* _DOCUMENT EXCERPT_
===

Meekly our Master met the mockery of his unrecognized grandeur. Such indignities as he received, his followers will endure until Christianity's last triumph. He won eternal honors. He overcame the world, the flesh, and all error, thus proving their nothingness. He wrought a full salvation from sin, sickness, and death. We need "Christ, and him crucified." We must have trials and self-denials, as well as joys and victories, until all error is destroyed.
The educated belief that Soul is in the body causes mortals to regard death as a friend, as a stepping-stone out of mortality into immortality and bliss. The Bible calls death an enemy, and Jesus overcame death and the grave instead of yielding to them. He was "the way." To him, therefore, death was not the threshold over which he must pass into living glory.
"Now," cried the apostle, "is the accepted time; behold, now is the day of salvation," — meaning, not that now men must prepare for a future-world salvation, or safety, but that now is the time in which to experience that salvation in spirit and in life. Now is the time for so-called material pains and material pleasures to pass away, for both are unreal, because impossible in Science.
We cannot choose for ourselves, but must work out our salvation in the way Jesus taught.

===

* _RAW DATA_
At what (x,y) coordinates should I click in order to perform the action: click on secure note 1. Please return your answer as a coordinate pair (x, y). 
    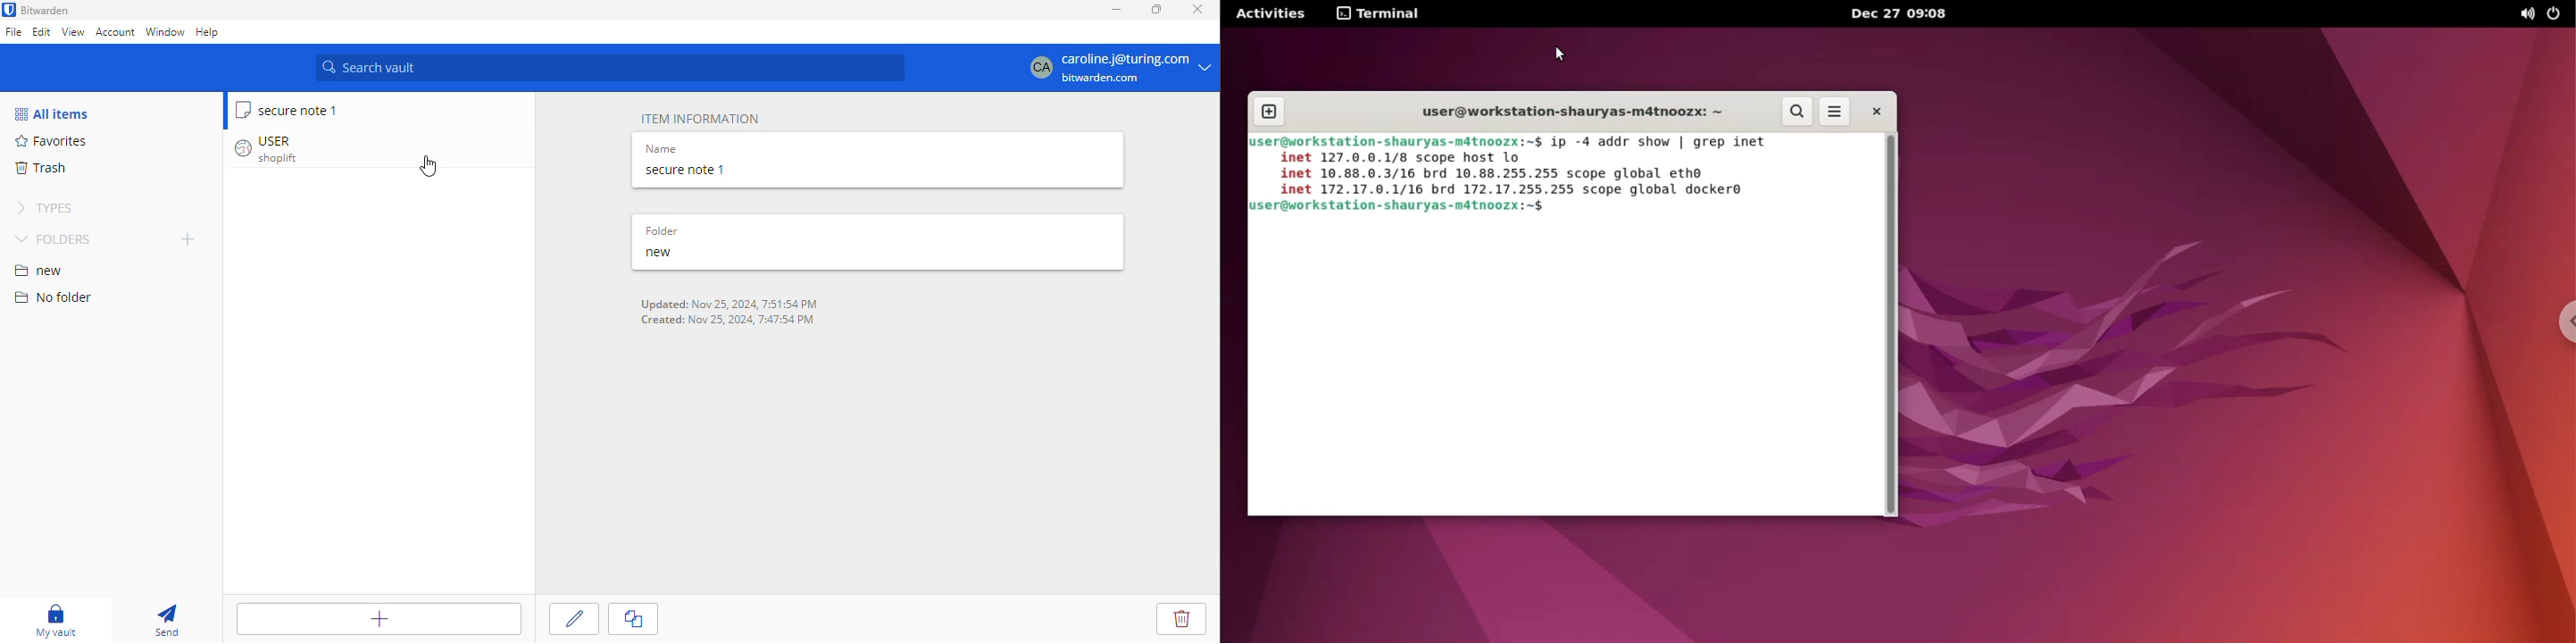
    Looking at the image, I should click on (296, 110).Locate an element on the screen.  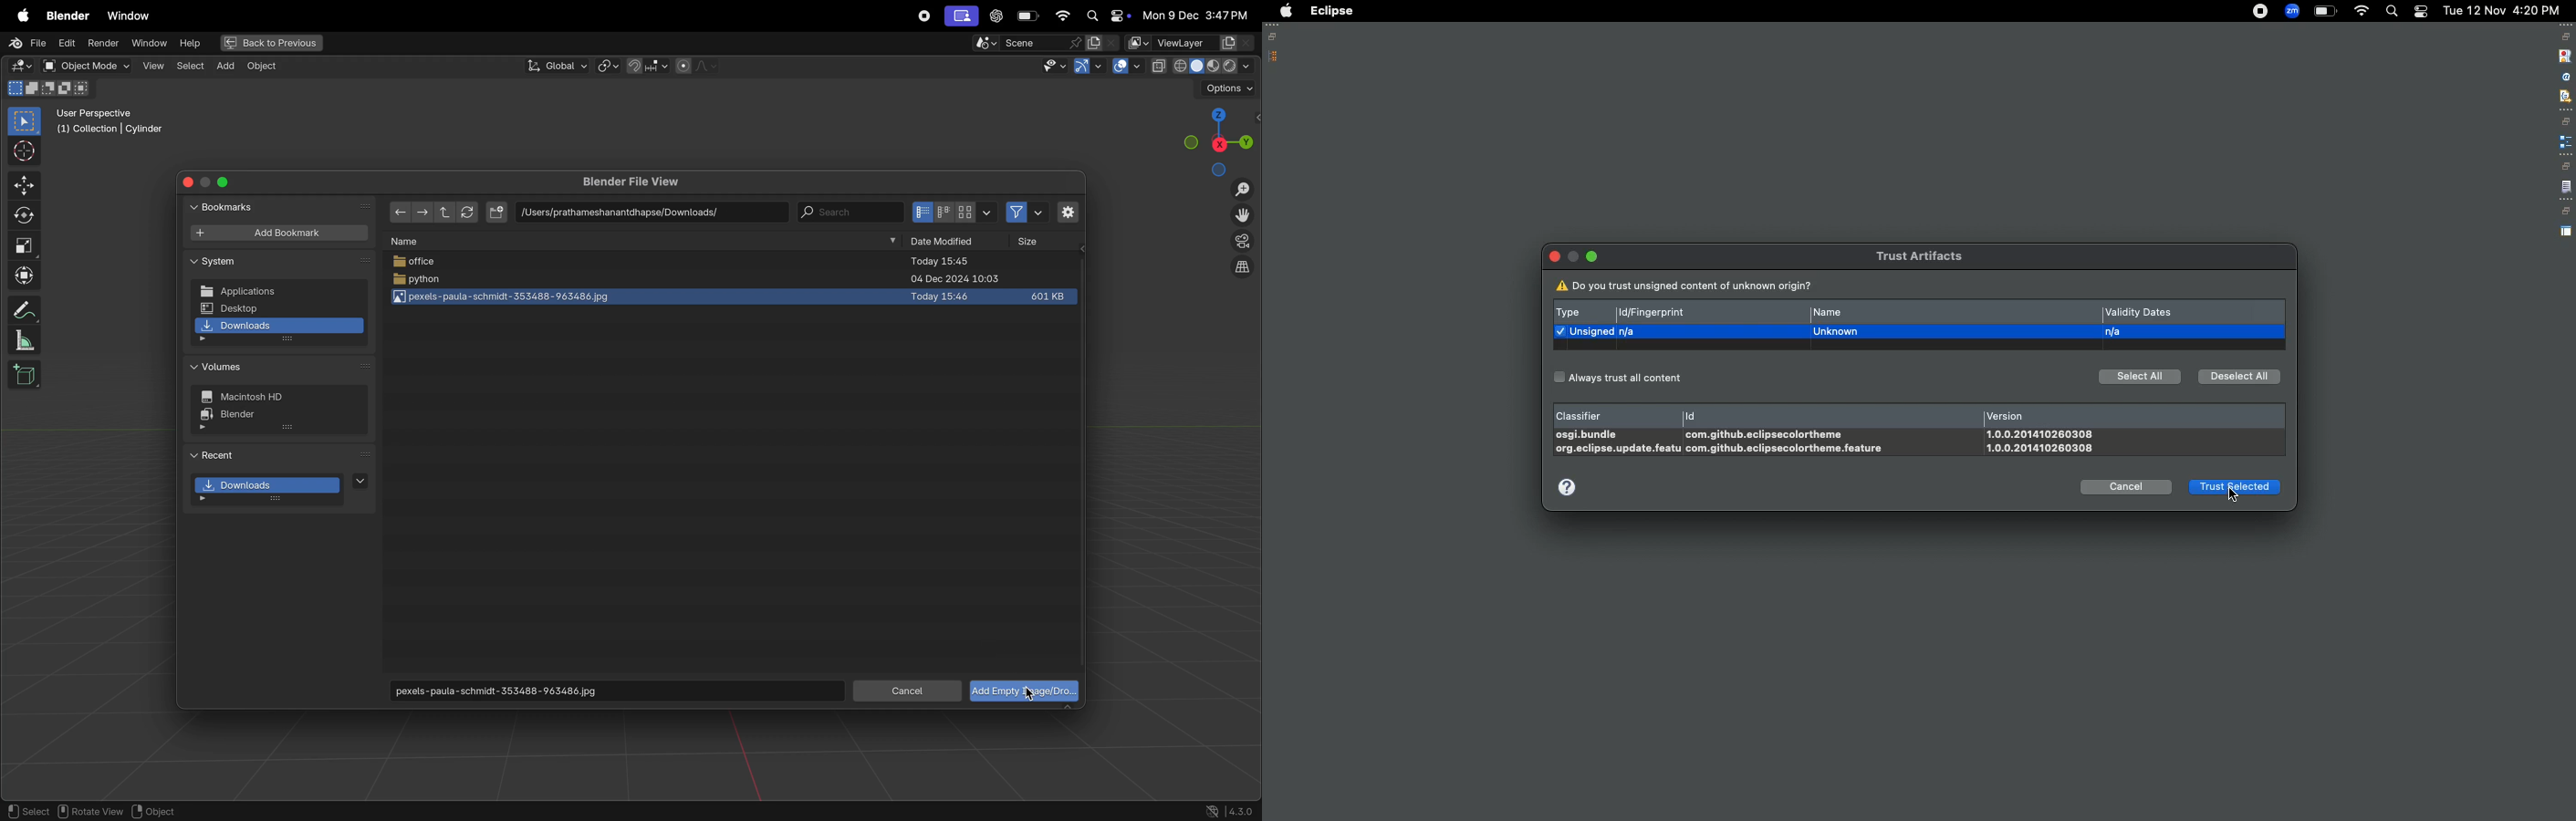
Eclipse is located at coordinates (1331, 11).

===

* _DIRECTIVES_
[1] What does the Bible call death, according to the passage on salvation?
[2] Rewrite the part of the passage on salvation between "The educated belief" and "impossible in Science.", inclusive, substituting "prophet" for "apostle".
These lines have no connection to the passage on salvation.

* _ANSWERS TO THE EXERCISE_
[1] The Bible calls death an enemy.

[2]
The educated belief that Soul is in the body causes mortals to regard death as a friend, as a stepping-stone out of mortality into immortality and bliss. The Bible calls death an enemy, and Jesus overcame death and the grave instead of yielding to them. He was "the way." To him, therefore, death was not the threshold over which he must pass into living glory.
"Now," cried the prophet, "is the accepted time; behold, now is the day of salvation," — meaning, not that now men must prepare for a future-world salvation, or safety, but that now is the time in which to experience that salvation in spirit and in life. Now is the time for so-called material pains and material pleasures to pass away, for both are unreal, because impossible in Science.